Firefighters are continuously surrounded by communication in all forms: the opening hiss of the alarm speakers, checking and cross-checking dispatch information in the cab, the commanding voice of the first arriving officer, or the thick, dark smoke pushing around the front door with a sticker stating "Oxygen in use." Linked like a chain, good communication results in fires being extinguished swiftly, risks being managed professionally and everyone in the communication chain understanding motives for orders, action plans and goals. But when the chain is kinked or broken, the "failure to communicate" noted by the chain gang boss in the film Cool Hand Luke sends people and events spiraling into catastrophe.

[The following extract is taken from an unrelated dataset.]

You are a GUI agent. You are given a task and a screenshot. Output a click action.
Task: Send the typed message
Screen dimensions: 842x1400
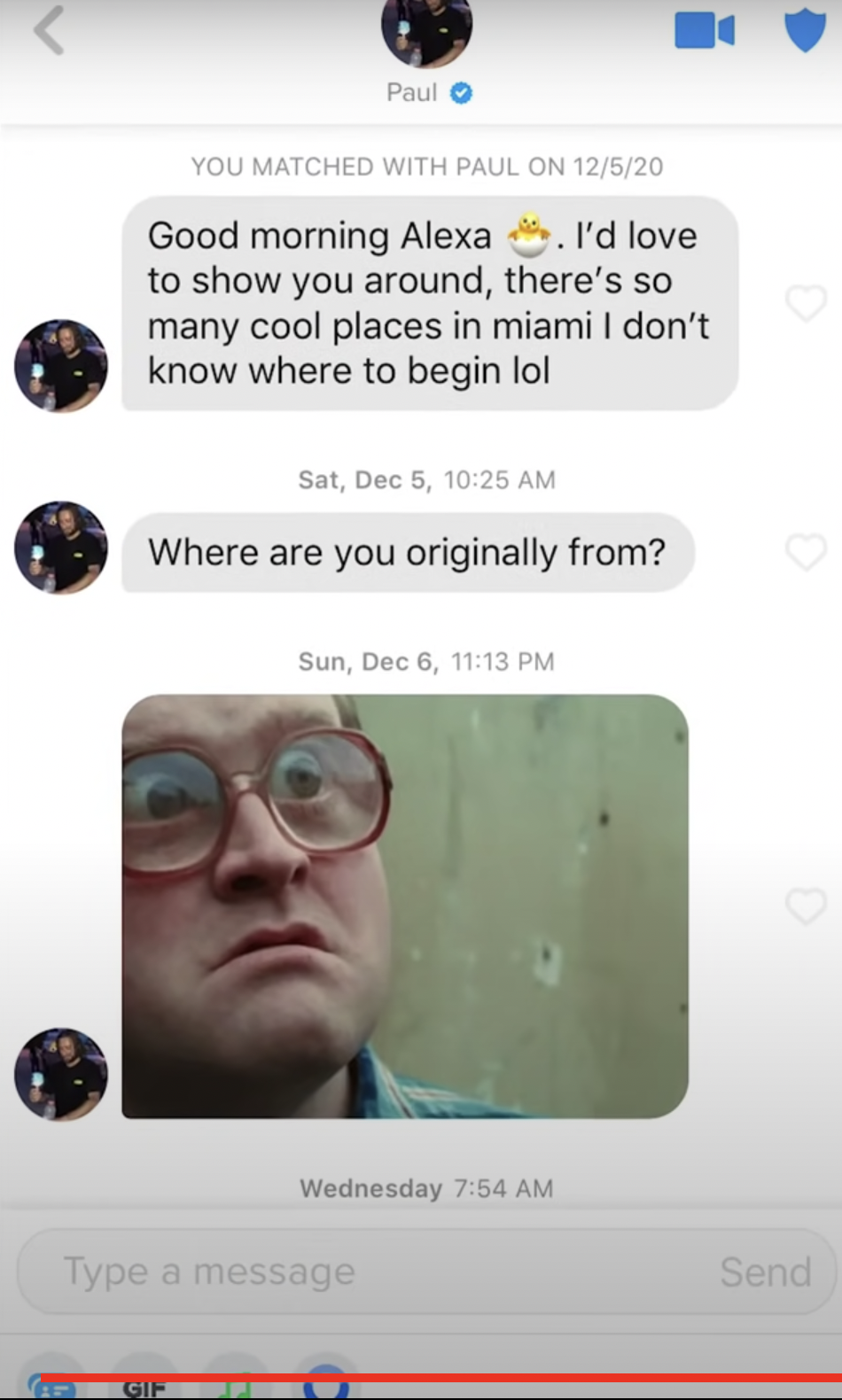pyautogui.click(x=765, y=1272)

Regardless of form, there are several universal components to the communication process. In all cases, there is a sender and receiver. Between the sender and receiver is a space. That space may be as close as nose to nose, or as far apart as the Houston Space Center's mission control and the far side of the moon. The sender uses a medium to transfer the message, be it verbal, non-nonverbal, written or visual. The space is where the medium transfers the communication from the sender to the receiver, and where the receiver sends any follow up. If you disrupt the space with barriers such as distracting noise, distance, different languages, or the inability to see the other party, opportunities for miscommunication take hold of the process and people may approach the situation inappropriately. How many of us have ordered take-out food for the station, only to return with something different than what was requested? An innocent occurrence of miscommunication like this may result in a quick laugh or apology, but at the other end of the spectrum, miscommunication can result in severe consequences. Just think what would happen if "Stop at the door" was heard as "Pop the door" when smoke is pushing through the door frame and no handline is in place. Ensuring communication on the fireground and in the firehouse is properly understood should be not just a goal, but a lifesaving necessity.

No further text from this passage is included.